* EXERCISE DESCRIPTION:
Could you copy out every line of the data where the word "will" occurs?

STORED DATA Start Marker

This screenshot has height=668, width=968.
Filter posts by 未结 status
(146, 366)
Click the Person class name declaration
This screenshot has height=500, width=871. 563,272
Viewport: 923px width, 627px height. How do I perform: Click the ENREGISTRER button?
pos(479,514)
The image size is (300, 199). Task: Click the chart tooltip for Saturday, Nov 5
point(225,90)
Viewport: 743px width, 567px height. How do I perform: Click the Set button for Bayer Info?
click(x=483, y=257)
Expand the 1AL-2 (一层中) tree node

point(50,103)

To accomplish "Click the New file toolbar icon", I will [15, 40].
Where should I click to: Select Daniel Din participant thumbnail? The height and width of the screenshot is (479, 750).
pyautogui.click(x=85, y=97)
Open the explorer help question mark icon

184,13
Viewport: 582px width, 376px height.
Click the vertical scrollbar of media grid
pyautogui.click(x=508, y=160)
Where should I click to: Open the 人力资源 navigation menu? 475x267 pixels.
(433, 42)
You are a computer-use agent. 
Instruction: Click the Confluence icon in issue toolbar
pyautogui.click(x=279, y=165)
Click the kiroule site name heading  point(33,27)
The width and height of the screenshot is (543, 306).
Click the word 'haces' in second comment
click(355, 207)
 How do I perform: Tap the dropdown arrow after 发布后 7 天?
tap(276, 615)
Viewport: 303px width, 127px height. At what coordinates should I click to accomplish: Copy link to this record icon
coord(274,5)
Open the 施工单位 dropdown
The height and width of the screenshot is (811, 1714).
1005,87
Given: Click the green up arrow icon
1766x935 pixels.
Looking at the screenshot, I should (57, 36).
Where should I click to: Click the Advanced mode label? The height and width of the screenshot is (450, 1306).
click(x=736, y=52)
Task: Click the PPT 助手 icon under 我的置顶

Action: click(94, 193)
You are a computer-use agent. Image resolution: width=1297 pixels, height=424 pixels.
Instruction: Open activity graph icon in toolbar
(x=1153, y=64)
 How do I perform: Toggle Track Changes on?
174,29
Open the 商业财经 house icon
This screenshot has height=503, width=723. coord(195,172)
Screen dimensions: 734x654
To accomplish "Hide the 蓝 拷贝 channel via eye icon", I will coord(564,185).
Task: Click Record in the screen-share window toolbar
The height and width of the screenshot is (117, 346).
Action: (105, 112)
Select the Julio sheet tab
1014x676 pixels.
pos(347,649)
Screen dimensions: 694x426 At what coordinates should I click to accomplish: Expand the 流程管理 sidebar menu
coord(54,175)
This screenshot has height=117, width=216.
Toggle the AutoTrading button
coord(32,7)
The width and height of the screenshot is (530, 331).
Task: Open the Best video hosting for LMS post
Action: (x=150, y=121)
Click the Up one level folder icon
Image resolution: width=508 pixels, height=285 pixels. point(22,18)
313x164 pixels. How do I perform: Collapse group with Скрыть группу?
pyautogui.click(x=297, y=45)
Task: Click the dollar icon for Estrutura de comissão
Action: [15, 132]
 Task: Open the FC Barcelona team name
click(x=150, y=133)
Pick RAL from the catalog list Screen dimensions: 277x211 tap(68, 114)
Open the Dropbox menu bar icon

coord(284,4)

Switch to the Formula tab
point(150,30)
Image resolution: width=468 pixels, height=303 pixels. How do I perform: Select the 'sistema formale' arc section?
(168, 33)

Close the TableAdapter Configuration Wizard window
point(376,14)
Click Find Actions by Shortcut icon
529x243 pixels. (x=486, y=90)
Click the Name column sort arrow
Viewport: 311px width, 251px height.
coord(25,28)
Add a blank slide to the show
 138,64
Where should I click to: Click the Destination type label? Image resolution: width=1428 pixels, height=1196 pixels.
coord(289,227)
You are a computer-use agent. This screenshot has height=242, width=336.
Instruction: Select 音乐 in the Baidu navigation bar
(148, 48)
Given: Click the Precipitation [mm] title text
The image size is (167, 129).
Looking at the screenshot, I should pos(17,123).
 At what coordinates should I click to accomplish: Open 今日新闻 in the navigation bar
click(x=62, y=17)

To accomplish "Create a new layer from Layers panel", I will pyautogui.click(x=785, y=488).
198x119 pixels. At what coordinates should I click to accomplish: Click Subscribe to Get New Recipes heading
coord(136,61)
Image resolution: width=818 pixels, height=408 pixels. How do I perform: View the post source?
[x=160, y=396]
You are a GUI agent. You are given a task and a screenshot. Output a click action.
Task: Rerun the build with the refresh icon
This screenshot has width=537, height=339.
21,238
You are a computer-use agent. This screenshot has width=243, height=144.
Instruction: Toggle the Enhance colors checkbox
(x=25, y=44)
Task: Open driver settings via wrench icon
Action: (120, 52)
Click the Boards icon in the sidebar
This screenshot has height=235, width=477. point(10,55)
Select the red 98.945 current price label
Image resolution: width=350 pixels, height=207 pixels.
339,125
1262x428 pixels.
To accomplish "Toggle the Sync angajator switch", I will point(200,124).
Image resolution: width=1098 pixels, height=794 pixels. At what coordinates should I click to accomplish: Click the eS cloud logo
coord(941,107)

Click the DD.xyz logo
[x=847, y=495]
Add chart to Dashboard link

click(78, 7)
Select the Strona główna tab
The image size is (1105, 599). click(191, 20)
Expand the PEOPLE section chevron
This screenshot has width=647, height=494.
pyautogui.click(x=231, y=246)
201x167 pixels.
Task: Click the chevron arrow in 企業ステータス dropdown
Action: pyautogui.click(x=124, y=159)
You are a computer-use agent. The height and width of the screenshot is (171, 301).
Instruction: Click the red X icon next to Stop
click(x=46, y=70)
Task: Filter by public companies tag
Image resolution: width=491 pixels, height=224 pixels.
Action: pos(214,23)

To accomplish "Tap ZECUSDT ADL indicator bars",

STORED DATA End Marker

* EXERCISE RESULT:
To accomplish "Click the New file toolbar icon", I will [15, 40].
To accomplish "Hide the 蓝 拷贝 channel via eye icon", I will coord(564,185).
To accomplish "Create a new layer from Layers panel", I will pyautogui.click(x=785, y=488).
To accomplish "Toggle the Sync angajator switch", I will point(200,124).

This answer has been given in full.